DATASET EXTRACT:
┌────────

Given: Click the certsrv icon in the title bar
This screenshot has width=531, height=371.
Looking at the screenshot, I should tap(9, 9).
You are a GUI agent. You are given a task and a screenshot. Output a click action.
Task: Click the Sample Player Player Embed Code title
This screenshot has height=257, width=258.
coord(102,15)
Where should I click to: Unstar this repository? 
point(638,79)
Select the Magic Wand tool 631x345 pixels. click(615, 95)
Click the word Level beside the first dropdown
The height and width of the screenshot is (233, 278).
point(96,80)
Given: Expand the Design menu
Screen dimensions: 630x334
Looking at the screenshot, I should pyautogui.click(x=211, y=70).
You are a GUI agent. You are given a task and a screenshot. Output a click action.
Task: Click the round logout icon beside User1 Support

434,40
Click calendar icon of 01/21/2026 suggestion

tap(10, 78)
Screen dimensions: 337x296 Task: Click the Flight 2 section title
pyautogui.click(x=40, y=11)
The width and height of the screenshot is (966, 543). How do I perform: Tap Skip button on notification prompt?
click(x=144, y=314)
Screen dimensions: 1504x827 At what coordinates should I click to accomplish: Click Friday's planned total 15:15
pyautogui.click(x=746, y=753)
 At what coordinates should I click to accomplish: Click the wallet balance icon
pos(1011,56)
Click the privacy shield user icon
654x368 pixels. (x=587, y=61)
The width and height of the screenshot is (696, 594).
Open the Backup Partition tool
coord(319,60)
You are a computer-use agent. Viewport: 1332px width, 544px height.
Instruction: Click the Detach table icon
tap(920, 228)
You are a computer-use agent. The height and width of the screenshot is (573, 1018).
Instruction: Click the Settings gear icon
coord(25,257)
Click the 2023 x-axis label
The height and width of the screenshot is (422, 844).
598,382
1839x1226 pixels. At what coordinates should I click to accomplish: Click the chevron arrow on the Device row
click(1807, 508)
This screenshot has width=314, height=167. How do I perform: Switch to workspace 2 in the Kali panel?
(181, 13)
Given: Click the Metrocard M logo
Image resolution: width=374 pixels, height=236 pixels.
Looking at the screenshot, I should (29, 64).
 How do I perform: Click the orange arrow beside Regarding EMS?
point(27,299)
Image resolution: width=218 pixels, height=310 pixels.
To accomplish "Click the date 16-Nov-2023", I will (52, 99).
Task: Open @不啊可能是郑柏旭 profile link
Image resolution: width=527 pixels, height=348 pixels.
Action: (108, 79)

└────────

WORK TO BE COMPLETED: Could you output the lines from the start of the records through the line containing "point(638,79)", both ends included, exactly as they appear?

FINAL RESULT:
Given: Click the certsrv icon in the title bar
This screenshot has width=531, height=371.
Looking at the screenshot, I should tap(9, 9).
You are a GUI agent. You are given a task and a screenshot. Output a click action.
Task: Click the Sample Player Player Embed Code title
This screenshot has height=257, width=258.
coord(102,15)
Where should I click to: Unstar this repository? 
point(638,79)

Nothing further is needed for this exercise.